Please let me know what you think.

#!/usr/bin/python3 -Wall
"""program to find all primes <= n, using a segmented wheel sieve"""

from sys  import argv
from math import log
from time import time

# non standard packages
from bitarray import bitarray

# tuning parameters
CUTOFF      = 1e4           # small for debug       
SIEVE_SIZE  = 2 ** 20       # in bytes, tiny (i.e. 1) for debug
CLOCK_SPEED = 1.6           # in GHz, on my i5-6285U laptop


def progress(current, total):
    """Display a progress bar on the terminal."""
    size = 60
    x = size * current // total
    print(f'\rSieving: [{"#" * x}{"." * (size - x)}] {current}/{total}', end="")


def seg_wheel_stats(n):
    """Returns only the stats from the segmented sieve."""
    return(segmentedSieve(n, statsOnly=True))


def print_sieve_size(sieve):
    print("sieve size:", end=' ')
    ss = len(memoryview(sieve))
    print(ss//1024, "KB") if ss > 1024 else print(ss, "bytes")


def prime_gen_wrapper(n):
    """
    Decide whether to use the segmented sieve or a simpler version.  
    Stops recursion.
    """
    return smallSieve(n + 1) if n < CUTOFF else segmentedSieve(n)
    # NB: rwh_primes1 (a.k.a. smallSieve) returns primes < N.
    # We need sieving primes <= sqrt(limit), hence the +1


def smallSieve(n):
    """Returns a list of primes less than n."""
    # a copy of Robert William Hanks' odds only rwh_primes1
    #     used to get sieving primes for smaller ranges
    #     from https://stackoverflow.com/a/2068548/11943198
    sieve = [True] * (n // 2)
    for i in range(3, int(n ** 0.5) + 1, 2):
        if sieve[i // 2]:
            sieve[i * i // 2::i] = [False] * ((n - i * i - 1) // (2 * i) + 1)
    return [2] + [2 * i + 1 for i in range(1, n // 2) if sieve[i]]


class PrimeMultiple:
    """Contains information about sieving primes and their multiples"""
    __slots__ = ['prime', 'multiple', 'wheel_index']
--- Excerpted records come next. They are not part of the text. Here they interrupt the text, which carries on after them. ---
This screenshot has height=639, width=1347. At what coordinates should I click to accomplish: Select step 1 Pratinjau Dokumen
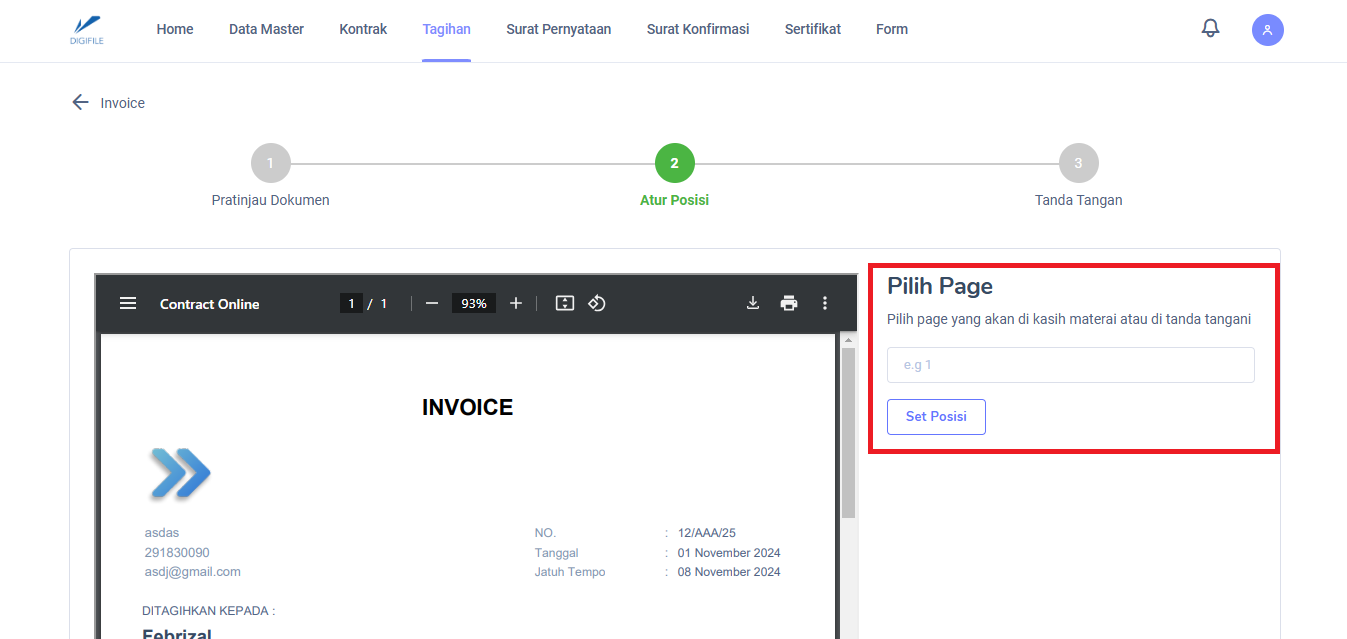tap(270, 164)
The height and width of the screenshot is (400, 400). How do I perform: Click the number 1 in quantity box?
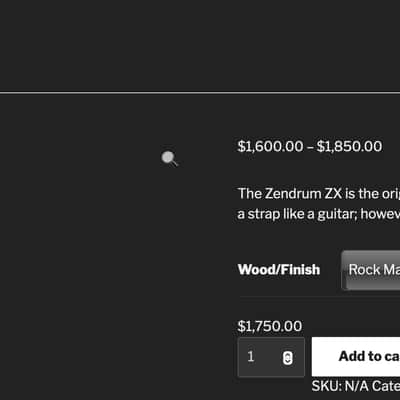(x=251, y=357)
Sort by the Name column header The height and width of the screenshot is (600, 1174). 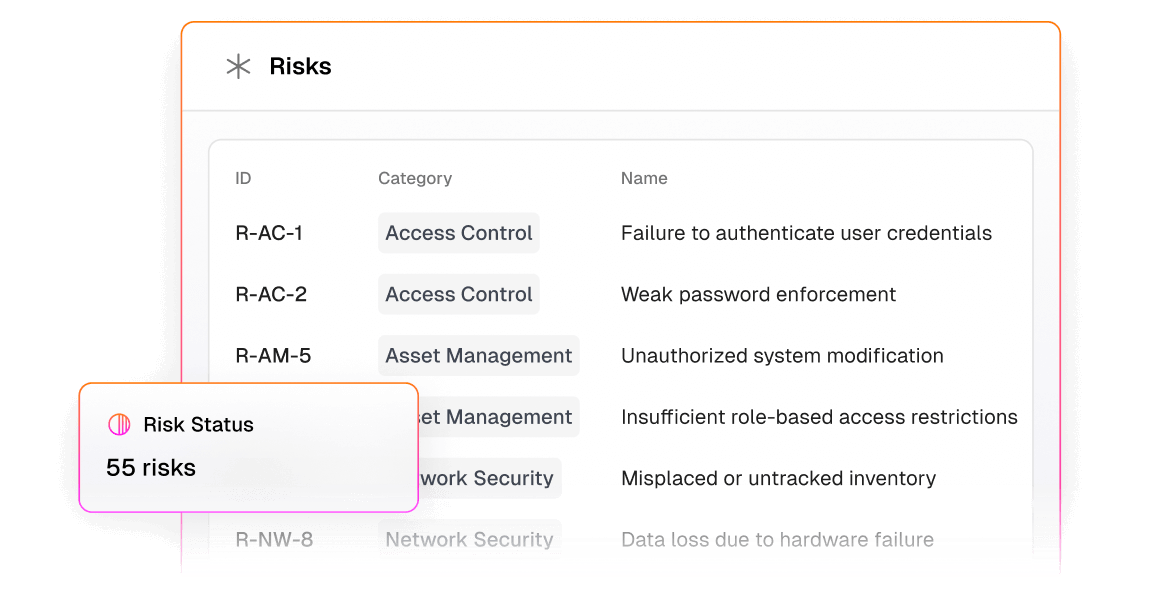[644, 178]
    def __init__(self, prime):
        self.prime = prime

    def update(self, multiple, wheel_index):
        self.multiple = multiple
        self.wheel_index = wheel_index

    def update_new_mult(self, multiple, wheel_index, wheel):
        self.update(multiple, wheel_index)
        wheel.inc_mults_in_use() 


class m30_wheel:
    """Contains all methods and data unique to a mod 30 (2, 3, 5) wheel"""
    # mod 30 wheel factorization based on a non-segmented version found here
    #     https://programmingpraxis.com/2012/01/06/pritchards-wheel-sieve/
    #  in a comment by Willy Good

    def __init__(self, sqrt):
        # mod 30 wheel constant arrays
        self.skipped_primes   = [2, 3, 5]      # the wheel skips multiples of these
        self.wheel_primes     = [7, 11, 13, 17, 19, 23, 29, 31]
        self.wheel_primes_m30 = [7, 11, 13, 17, 19, 23, 29, 1]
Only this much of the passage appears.